I must admit, I struggled with Middlesex. Eugenides narrates the entire story through Cal, sometimes speaking as if he witnessed his grandparents’ lives, which I found odd. At times, the generational story was fascinating but I feel like the book was trying too hard, making it overly verbose and symbolic. I can see why some people would love this Pulitzer Prize winner, but I did not.
Publisher’s Description
“I was born twice: first, as a baby girl, on a remarkably smogless Detroit day of January 1960; and then again, as a teenage boy, in an emergency room near Petoskey, Michigan, in August of l974. . . My birth certificate lists my name as Calliope Helen Stephanides.
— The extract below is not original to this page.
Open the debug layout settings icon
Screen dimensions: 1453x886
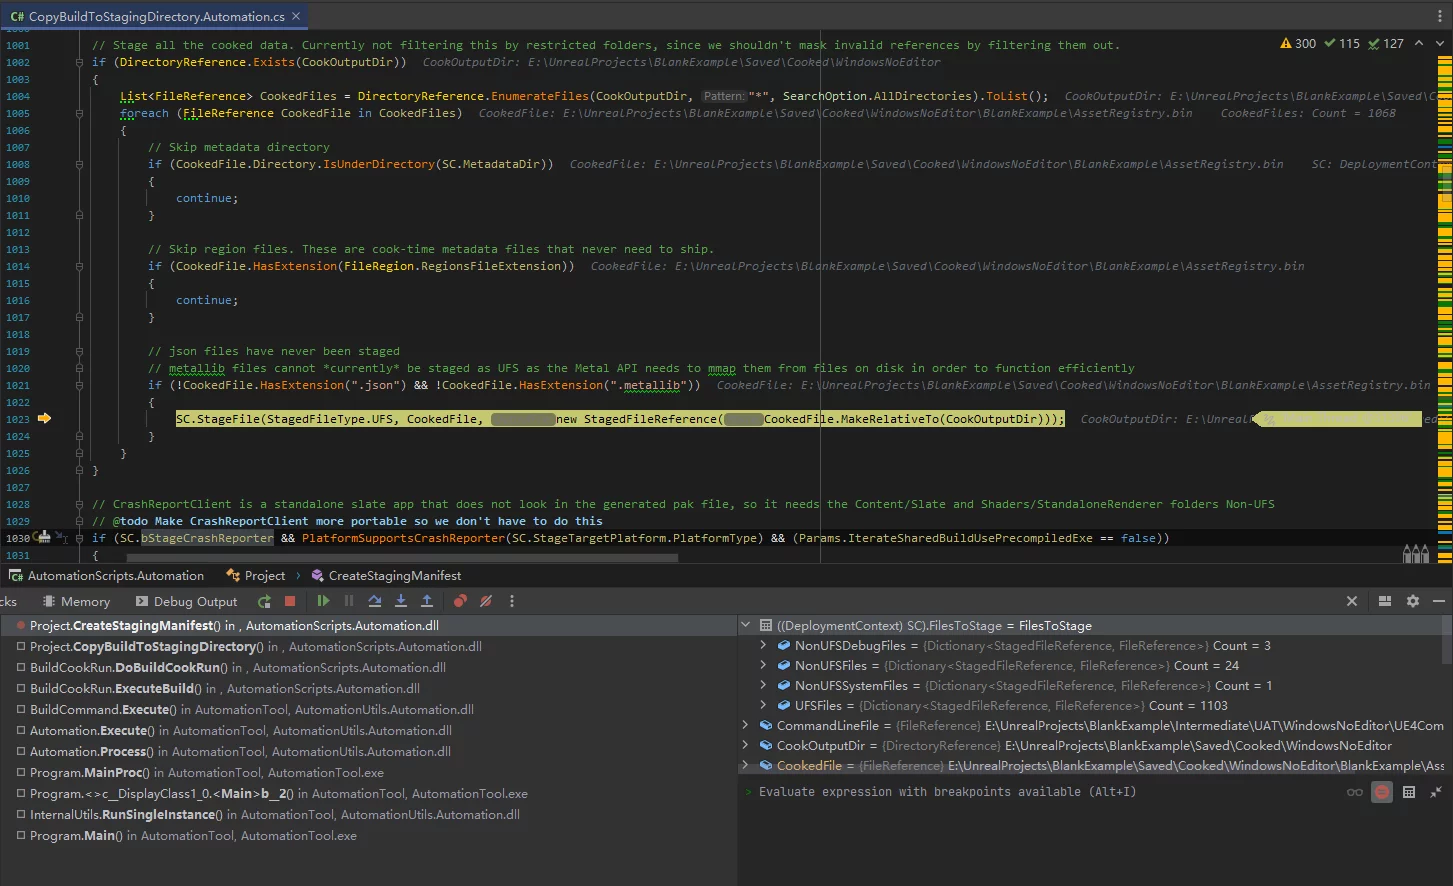pos(1385,601)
My most recent driver’s license…records my first name simply as Cal.”
So begins the breathtaking story of Calliope Stephanides and three generations of the Greek-American Stephanides family who travel from a tiny village overlooking Mount Olympus in Asia Minor to Prohibition-era Detroit, witnessing its glory days as the Motor City, and the race riots of l967, before they move out to the tree-lined streets of suburban Grosse Pointe, Michigan. To understand why Calliope is not like other girls, she has to uncover a guilty family secret and the astonishing genetic history that turns Callie into Cal, one of the most audacious and wondrous narrators in contemporary fiction. Lyrical and thrilling, Middlesex is an exhilarating reinvention of the American epic.
Quotes from Middlesex
Biology gives you a brain. Life turns it into a mind.
Can you see me? All of me? Probably not. No one ever really has.
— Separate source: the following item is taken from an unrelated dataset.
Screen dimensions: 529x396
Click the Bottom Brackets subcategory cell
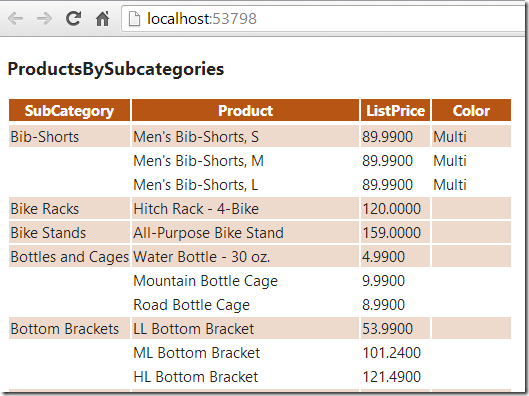69,329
I live my own life and nurse my own wounds. It’s not the best way to live. But it’s the way I am.
The only way we know it’s true is that we both dreamed it. That’s what reality is. It’s a dream everyone has together.
About Jeffrey Eugenides
Jeffrey Eugenides is an American author whose works include The Virgin Suicides and Middlesex, which was the recipient of the Pulitzer Prize.